▶ **EXTRACTED TEXT**
▬▬▬▬▬▬
Canada has stopped the use of the Oxford/AstraZeneca vaccine against coronavirus for people under the age of 55 due to the risk of blood clotting as Associated Press reported citing the National Advisory Committee on Immunization (NACI).
“The NACI recommends not to use AstraZeneca vaccine for vaccination of people younger than 55 until we get more data on immune thrombocytopenic purpura caused by the vaccine,” the message said.
Vice-chair of the NACI Shelley Deeks stated that there is substantial uncertainty about the benefit of providing AstraZeneca Covid-19 vaccines to adults under 55 given the potential risks.
She specified that according to the new data from Europe, the risk of blood clots is now potentially as high as one in 100,000, much higher than the one in one million risks believed before.
According to her, the majority of the Europeans who got blood clots after the AstraZeneca vaccine were women at the age under 55 and the death rate among them reaches 40%.
This information was confirmed by a representative of Manitoba’s Vaccine Implementation Task Force. He noted that despite the finding that there was no increased risk of blood clots overall related to AstraZeneca in Europe, a rare but very serious side effect has been seen primarily in young women in Europe.
In Norway, three medics were hospitalized with blood clots. While a woman died after AstraZeneca shot in Croatia. In Spain, a 43-year-old teacher, who had never pathologies earlier, was vaccinated by AstraZeneca and died from cerebral hemorrhage.
However, the EMA does not have evidence that Oxford/AstraZeneca vaccine from Covid-19 might cause thrombosis; while the WHO recommended to continue vaccination with AstraZeneca drug. The organization believes this vaccine has more good than harm.
▬▬▬▬▬▬
▶ **DATA SUPPLIED**
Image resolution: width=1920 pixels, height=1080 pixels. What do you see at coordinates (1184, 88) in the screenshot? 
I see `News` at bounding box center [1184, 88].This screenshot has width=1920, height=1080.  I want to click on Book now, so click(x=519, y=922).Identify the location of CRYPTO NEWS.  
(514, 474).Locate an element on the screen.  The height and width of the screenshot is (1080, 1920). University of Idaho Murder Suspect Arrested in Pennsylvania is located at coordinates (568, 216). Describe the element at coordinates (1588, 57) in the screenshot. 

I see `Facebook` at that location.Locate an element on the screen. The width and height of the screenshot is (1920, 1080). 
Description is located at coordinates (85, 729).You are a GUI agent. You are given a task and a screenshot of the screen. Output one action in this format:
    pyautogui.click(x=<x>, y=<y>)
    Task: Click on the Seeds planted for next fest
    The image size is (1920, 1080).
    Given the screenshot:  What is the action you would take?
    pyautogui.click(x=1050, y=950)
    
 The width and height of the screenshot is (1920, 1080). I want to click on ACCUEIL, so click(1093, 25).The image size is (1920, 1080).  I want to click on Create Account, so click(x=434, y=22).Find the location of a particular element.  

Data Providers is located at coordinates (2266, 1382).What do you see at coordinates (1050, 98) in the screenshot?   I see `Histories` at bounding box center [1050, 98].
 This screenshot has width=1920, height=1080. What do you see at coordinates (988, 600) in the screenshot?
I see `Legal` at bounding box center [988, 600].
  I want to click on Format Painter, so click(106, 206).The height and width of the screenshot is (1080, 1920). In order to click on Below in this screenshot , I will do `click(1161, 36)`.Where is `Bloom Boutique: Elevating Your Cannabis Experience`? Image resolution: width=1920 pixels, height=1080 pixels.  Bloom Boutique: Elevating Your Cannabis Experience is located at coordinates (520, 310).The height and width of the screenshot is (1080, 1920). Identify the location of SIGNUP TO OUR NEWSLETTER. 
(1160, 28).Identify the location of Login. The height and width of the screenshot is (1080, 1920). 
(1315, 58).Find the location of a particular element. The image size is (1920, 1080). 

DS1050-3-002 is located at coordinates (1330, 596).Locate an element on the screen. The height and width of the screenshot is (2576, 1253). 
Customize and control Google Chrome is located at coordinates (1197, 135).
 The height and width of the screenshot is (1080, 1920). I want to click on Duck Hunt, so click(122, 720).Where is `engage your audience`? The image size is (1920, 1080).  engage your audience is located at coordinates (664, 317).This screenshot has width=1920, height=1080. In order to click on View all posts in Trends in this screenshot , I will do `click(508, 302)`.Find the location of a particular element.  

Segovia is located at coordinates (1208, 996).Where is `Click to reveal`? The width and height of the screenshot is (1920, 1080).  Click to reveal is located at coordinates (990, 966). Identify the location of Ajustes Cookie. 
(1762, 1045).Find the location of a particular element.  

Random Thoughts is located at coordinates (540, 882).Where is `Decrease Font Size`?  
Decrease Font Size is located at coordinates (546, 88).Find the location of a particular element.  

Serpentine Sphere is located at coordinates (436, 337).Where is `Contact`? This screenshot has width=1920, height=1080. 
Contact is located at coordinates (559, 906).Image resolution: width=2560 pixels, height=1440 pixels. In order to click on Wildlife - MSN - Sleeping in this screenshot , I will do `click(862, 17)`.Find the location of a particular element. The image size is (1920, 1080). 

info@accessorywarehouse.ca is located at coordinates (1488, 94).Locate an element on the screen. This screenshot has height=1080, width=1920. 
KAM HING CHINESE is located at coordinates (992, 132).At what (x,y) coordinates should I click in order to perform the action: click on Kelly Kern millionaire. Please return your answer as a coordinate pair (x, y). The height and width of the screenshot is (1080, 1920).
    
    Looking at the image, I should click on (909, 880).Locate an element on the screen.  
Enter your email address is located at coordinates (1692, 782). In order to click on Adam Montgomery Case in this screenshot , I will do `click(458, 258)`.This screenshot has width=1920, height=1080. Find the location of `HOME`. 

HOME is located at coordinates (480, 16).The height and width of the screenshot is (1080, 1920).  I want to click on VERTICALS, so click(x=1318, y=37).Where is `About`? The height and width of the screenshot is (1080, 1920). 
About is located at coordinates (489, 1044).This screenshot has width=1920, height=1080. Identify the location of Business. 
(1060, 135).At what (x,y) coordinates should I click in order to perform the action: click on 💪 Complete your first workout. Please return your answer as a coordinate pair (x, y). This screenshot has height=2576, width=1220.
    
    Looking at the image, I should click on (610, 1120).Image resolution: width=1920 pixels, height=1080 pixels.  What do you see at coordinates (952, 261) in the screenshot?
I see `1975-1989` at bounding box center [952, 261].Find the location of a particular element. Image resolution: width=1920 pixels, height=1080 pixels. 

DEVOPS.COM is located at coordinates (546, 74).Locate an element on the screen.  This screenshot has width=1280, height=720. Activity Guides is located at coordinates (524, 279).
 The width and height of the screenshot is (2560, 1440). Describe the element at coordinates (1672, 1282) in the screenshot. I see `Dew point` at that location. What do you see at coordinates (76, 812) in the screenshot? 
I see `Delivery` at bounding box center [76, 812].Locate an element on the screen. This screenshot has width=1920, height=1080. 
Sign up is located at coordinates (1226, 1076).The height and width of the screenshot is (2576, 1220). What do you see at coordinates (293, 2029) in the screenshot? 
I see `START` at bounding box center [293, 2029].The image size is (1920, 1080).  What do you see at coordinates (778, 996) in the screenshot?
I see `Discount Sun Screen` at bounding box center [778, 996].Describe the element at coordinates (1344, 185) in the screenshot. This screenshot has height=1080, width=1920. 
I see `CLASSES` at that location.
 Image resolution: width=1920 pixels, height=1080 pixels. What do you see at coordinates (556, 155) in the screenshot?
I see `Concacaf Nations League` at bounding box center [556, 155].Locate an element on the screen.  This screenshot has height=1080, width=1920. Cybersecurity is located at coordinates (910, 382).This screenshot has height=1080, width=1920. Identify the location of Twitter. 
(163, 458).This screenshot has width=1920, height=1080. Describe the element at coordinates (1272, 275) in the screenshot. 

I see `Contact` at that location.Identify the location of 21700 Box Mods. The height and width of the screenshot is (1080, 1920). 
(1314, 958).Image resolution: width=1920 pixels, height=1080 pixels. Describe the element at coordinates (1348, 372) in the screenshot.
▬▬▬▬▬▬
▶ **ASSIGNMENT**
In the article above on Canada's AstraZeneca pause, what does Shelley Deeks say the risk of blood clots may now be, based on the new data from Europe?

▶ **EXERCISE RESPONSE**
Potentially as high as one in 100,000.